But he meant it when he said he outgrew it long ago.

"It is a good thing you know better, then." Standing just a few feet from him, across the open courtyard, Talia's composure remains undaunted, perfectly well put-together, but her eyes betray her. Palms flat, he beckons her forward, then bends at the knees, lowering enough to steady himself. It is a moment still before she moves, as she ponders her next move and takes in his stance, calculating the weak points she will strike.

Damian never gives her the chance. She's halfway to him when he slips down through the shattered skylight, and hangs from it using his bad wrist. A curse hisses past his clenched teeth as his good arm reaches up, snags the folds of her robes, and pulls. He hears the satisfying thud as she hits the ground, and wastes no time in swinging himself back up.

Only to be met with the heel of her shoe.

The back of his head connects with a pane of glass not decimated by Drake's bomb, and he hears it crack. Everything spins out of focus a moment, blurs and twists, but then Talia's looming over him, and he flashes back to the alley the night Crane attacked. This is not a place he wants to be. He rolls away from her as she moves to stomp him into the ground, and the force of her kick shatters the glass he'd weakened.

His mother falls forward as it gives out beneath her, and the move is the only thing that saves her from the shard of glass clutched tightly in his hand. He backpedals with his good arm, stands in tandem with her, and catches sight of her split lip and sliced cheek; a result of this fall or the first, he does not know.

"If I didn't know better, my child, I would say you are trying too hard," she remarks casually. "Tell me, is the wrist Tallant broke failing you already?"

"Tallant?" he tries to muster the most infuriating grin possible, all while the pain in his wrist flares up as if to spitefully confirm her words. "You mean the clone lying in a pool of his own blood beneath you?"

She laughs, quite derisively. "If you mean to shock me, Damian, you efforts are best directed somewhere else. He outlived his purpose the moment your little friends arrived."

And it's the way she spits out the word friends that gives him an opening. Because deny it all she wants, she cares for Tallant as she cares for him, as she has cared for every copy she has raised and called son. She is, at her core, a mother, no matter how poorly she wears the title.

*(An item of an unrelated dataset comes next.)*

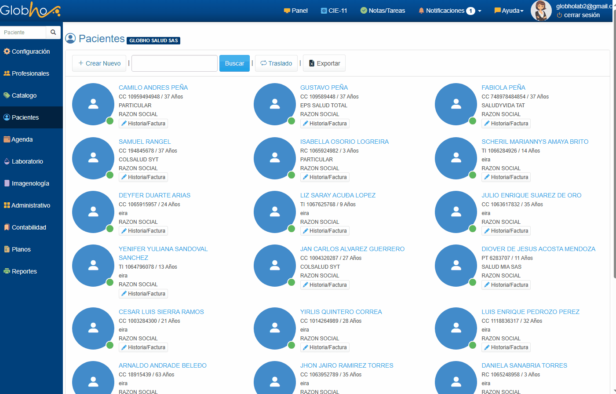
Task: Click the Crear Nuevo button
Action: (x=99, y=63)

"My family, you mean," he nods. "The people who have done more for me in the last eight years then you could have in a lifetime. The ones who have taken yet another child from you."

The words are enough this time, enough to make her look down, through the shattered glass and lingering smoke to catch a glimpse of her broken son. Enough to give Damian the opening he needs. The glass held tightly in his weak hand races towards her faster than his feet carry him.

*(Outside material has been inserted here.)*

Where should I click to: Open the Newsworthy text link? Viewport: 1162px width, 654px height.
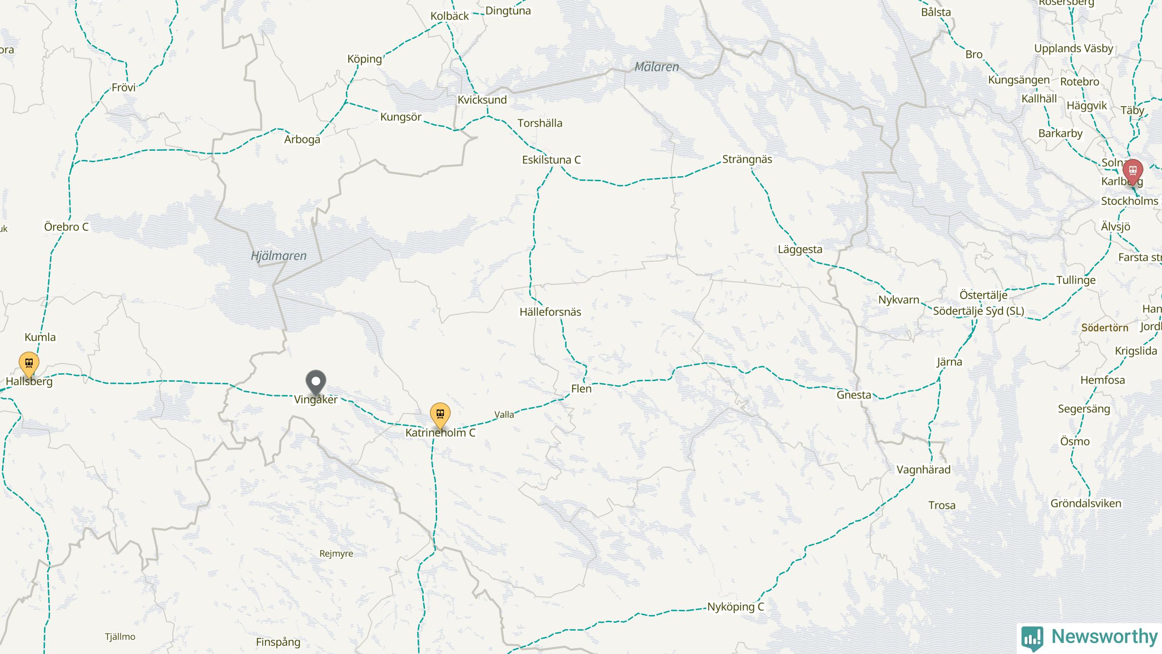click(1104, 636)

She just barely catches it before it strikes her shoulder, just wide of her heart. He sees the blood blossom on her hand even at this distance, and watches her lips part, no doubt to mock the poor aim his damaged wrist gives him, but he's upon her already and thus, she is not given the time.

With one move, he's pushed her hand towards her, forcing the glass shard into her skin, and in the next, his leg has swept hers from beneath her. This time, he hears a crack that isn't a window pane, and watches her eyes widen as pain blooms at the base of her skull and shoulder both.

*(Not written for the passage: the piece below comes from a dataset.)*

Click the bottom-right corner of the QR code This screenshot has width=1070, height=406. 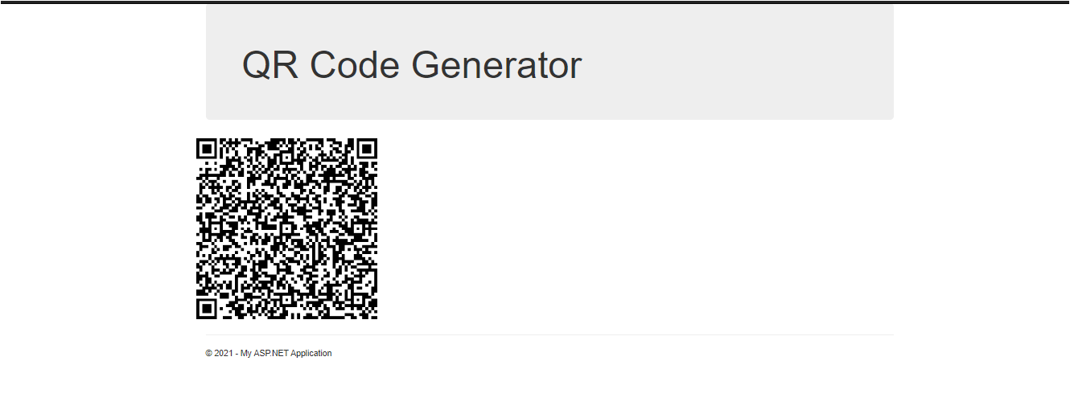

Were he borrowing humor from Brown or Todd again, or even Grayson on a good day, he might offer to help her with the glass shard aloud before ripping it free of her shoulder. As it is, he wishes to be done with this dance before his knees buckle entirely, or exhaustion and pain cripple him further.

"Enough, mother," Damian breathes, the sharp edge trained at her throat as he crouches by her. "It is over."

She smiles crookedly with the busted lip. "Not quite."

With a sigh, he steps back, keeping a firm grip on the glass without drawing blood. "I will extend to you the same courtesy you have given me more than once today-I will not kill you. But know that I could. Know that I wish to end this now, to sever all ties and keep the League away from me, from my family, and from all of Gotham."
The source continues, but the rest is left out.